# Greetings Brothers.



## Bobby V (Nov 19, 2016)

Greetings to all my Masonic brothers. I was initiated in Geneva Lodge 965 and Raised in Fairport-Flower City Lodge 476 under the Grand Lodge of the State of New York F&AM in 1974. I'm also a member of the Scottish Rite, Southern Jurisdiction, Valley of Dallas. A veteran of the Air Force and Army, I'm currently the Commander of the American Legion Love Field Post 453. Retired after a 34+ year career in engineering, I now have the time to seek more light in Masonry.

"There is only one good, knowledge; and one evil, ignorance."  *Seneca*  (4 BC to 65 AD)


----------



## Matt L (Nov 19, 2016)

Greetings brother and thanks for your service.  I'm a Long Island native, and Past Commander of my local American Legion post.


----------



## Bloke (Nov 21, 2016)

Bobby V said:


> Greetings to all my Masonic brothers. I was initiated in Geneva Lodge 965 and Raised in Fairport-Flower City Lodge 476 under the Grand Lodge of the State of New York F&AM in 1974. I'm also a member of the Scottish Rite, Southern Jurisdiction, Valley of Dallas. A veteran of the Air Force and Army, I'm currently the Commander of the American Legion Love Field Post 453. Retired after a 34+ year career in engineering, I now have the time to seek more light in Masonry.
> 
> "There is only one good, knowledge; and one evil, ignorance."  *Seneca*  (4 BC to 65 AD)

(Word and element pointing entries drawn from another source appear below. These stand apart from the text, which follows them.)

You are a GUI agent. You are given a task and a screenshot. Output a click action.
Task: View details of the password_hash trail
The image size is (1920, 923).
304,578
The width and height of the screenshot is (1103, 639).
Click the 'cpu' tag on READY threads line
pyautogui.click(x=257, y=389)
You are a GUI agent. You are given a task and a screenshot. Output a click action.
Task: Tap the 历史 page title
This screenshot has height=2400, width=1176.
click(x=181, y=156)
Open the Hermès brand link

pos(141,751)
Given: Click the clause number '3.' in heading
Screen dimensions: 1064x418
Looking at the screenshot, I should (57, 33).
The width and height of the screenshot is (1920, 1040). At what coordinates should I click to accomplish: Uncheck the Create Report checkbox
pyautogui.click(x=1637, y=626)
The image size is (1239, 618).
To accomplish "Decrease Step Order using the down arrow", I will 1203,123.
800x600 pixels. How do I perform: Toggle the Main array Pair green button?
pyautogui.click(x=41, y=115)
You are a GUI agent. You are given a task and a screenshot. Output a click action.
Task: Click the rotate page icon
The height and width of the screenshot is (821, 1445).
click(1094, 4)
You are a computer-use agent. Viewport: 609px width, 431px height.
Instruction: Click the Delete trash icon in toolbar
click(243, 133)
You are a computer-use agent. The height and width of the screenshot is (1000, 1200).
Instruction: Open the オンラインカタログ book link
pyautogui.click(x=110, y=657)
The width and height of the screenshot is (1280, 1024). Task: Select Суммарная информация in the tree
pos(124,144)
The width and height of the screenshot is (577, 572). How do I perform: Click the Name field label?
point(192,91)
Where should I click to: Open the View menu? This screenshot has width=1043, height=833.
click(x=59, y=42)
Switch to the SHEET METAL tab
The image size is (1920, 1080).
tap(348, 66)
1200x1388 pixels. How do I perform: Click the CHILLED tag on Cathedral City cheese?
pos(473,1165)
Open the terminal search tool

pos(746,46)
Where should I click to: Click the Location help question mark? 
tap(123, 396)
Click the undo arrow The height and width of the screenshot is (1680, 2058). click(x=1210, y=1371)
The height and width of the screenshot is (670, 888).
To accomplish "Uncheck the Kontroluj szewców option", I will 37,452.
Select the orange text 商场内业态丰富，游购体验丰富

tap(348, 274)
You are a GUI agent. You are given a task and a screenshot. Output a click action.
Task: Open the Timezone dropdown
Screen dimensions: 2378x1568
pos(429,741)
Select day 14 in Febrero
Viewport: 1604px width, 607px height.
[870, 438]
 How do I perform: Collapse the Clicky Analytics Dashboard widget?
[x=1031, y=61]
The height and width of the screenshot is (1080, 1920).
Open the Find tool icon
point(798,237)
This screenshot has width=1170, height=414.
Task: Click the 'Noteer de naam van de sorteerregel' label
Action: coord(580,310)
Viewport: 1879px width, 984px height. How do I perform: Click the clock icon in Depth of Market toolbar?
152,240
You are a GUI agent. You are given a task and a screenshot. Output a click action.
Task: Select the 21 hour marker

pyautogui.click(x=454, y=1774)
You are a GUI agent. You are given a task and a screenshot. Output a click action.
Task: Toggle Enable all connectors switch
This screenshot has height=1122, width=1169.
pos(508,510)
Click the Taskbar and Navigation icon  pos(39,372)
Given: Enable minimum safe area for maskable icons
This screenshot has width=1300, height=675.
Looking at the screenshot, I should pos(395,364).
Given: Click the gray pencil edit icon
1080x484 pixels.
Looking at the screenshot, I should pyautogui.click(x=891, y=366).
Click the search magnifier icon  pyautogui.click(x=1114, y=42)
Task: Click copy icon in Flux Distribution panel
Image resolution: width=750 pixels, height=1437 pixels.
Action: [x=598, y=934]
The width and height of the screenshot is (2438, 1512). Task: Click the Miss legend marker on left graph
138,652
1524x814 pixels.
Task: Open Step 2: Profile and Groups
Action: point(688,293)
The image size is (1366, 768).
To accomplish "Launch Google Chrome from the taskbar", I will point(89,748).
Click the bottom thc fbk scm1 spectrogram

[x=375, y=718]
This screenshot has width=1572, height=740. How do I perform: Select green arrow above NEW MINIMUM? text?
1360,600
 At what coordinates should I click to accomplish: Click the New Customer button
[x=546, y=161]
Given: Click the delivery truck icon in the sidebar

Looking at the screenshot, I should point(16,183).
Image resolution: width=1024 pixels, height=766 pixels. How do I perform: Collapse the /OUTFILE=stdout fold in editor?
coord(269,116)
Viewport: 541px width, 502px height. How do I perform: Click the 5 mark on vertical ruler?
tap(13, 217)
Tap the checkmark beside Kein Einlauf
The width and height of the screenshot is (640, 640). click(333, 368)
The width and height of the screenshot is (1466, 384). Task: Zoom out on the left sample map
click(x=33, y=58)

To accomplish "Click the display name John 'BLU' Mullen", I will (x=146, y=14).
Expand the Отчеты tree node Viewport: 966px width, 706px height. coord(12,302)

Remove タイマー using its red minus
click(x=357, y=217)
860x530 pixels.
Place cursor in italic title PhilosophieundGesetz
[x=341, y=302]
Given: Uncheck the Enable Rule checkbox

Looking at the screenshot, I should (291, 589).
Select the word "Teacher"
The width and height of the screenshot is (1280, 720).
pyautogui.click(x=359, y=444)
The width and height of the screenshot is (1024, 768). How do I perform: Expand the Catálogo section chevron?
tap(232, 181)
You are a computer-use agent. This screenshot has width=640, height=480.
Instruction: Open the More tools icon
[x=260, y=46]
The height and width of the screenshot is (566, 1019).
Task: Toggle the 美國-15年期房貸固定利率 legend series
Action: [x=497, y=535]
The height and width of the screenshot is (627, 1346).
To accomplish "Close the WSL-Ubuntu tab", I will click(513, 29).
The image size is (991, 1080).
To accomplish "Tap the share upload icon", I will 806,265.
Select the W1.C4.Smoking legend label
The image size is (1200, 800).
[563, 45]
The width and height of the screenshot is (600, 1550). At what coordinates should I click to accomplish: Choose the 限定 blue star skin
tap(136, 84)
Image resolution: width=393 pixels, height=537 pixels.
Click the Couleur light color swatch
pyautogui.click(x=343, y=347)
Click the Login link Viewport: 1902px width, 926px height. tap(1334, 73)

Welcome and I like your quote


----------



## KSigMason (Nov 21, 2016)

Greetings and welcome!


----------



## Brother JC (Nov 24, 2016)

Welcome!


----------



## omner (Dec 1, 2016)

Welcome Brother!


----------



## Benjamin Baxter (Dec 2, 2016)

Congrats and welcome to the forums!


Sent from my iPad using My Freemasonry Pro


----------



## Bro. Stewart P.M. (Dec 26, 2016)

Bobby V said:


> Greetings to all my Masonic brothers. I was initiated in Geneva Lodge 965 and Raised in Fairport-Flower City Lodge 476 under the Grand Lodge of the State of New York F&AM in 1974. I'm also a member of the Scottish Rite, Southern Jurisdiction, Valley of Dallas. A veteran of the Air Force and Army, I'm currently the Commander of the American Legion Love Field Post 453. Retired after a 34+ year career in engineering, I now have the time to seek more light in Masonry.
> 
> "There is only one good, knowledge; and one evil, ignorance."  *Seneca*  (4 BC to 65 AD)



Welcome aboard!


----------



## Warrior1256 (Dec 30, 2016)

Greetings and welcome.


----------